HououinK · June 30, 2021, 2:37pm

Can’t the app just restart the farming service after disconnect occurred? I mean it’s probably extremely minor interrupt. I tried updating drives but it hung up again anyway.
Event viewer is not showing any warnings about network adapter too.

spencerbachus · June 30, 2021, 2:46pm

Having the same issue. Mine will eventually start passing plots but an hour in the future? Lol
Reinstalled multiple times. Now putting it on ubuntu

ChiaMax · June 30, 2021, 3:18pm

I’d have to dive into the Chia code what kind of error handling is in place when the harvester is disconnected from the farmer, if there is a retry etc.

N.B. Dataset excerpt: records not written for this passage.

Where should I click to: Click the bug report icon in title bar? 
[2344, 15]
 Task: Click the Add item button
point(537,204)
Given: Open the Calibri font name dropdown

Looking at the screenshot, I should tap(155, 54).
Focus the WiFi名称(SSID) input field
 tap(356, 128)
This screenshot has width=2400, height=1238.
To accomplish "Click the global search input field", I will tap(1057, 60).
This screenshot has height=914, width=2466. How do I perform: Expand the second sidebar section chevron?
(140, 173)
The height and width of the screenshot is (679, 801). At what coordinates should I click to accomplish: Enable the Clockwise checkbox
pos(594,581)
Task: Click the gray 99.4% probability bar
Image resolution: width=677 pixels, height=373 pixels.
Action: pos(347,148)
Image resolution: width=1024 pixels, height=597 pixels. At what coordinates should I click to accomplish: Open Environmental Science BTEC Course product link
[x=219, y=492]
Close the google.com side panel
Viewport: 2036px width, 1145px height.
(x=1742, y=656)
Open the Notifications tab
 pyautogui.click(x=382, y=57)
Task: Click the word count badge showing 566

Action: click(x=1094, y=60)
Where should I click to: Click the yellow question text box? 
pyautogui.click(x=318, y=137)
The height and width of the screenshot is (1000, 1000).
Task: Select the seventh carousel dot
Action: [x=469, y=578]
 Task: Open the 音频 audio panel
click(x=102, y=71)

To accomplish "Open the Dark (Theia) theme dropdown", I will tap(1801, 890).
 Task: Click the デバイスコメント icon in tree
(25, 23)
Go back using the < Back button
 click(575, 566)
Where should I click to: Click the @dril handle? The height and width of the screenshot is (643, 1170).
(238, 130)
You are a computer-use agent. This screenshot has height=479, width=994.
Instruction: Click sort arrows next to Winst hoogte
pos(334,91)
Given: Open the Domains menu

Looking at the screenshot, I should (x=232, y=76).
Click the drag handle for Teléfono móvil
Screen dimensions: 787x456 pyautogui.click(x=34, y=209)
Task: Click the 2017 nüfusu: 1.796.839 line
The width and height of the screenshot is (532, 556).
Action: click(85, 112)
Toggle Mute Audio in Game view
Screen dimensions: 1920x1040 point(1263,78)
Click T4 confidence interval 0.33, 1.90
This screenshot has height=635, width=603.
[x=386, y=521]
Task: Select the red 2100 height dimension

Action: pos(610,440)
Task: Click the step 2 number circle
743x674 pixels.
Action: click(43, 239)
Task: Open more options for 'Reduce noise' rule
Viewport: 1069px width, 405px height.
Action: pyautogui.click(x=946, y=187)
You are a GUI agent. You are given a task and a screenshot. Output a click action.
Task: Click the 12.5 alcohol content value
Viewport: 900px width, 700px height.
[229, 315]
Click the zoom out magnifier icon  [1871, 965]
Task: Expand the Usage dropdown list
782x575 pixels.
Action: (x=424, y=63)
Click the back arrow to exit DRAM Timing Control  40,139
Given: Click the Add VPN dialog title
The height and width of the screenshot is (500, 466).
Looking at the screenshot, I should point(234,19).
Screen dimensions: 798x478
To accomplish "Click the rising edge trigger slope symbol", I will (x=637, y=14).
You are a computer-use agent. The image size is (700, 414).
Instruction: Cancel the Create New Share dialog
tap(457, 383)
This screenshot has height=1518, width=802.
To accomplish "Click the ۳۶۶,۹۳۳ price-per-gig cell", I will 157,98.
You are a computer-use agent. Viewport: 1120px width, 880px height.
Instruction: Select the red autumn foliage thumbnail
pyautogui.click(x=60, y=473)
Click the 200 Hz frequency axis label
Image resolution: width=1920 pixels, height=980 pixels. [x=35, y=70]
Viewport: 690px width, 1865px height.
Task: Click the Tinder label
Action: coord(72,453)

HououinK · June 30, 2021, 3:31pm

I bought new 1gbit intel pcie network adapter. I hope it will hep, because I don’t have a time to non-stop check my farm.

HououinK · July 2, 2021, 10:41pm

Hi again.
I replaced network adapter (or rather added new) and it hung up anyway.

HououinK · July 5, 2021, 6:17pm

Anything what can I do?

ChiaMax · July 5, 2021, 7:39pm

Really hard to say from the other end of a forum.

Is the harvester starved of resources when it disconnects from the Farmer?
Are you also plotting on the Harvester or Farmer?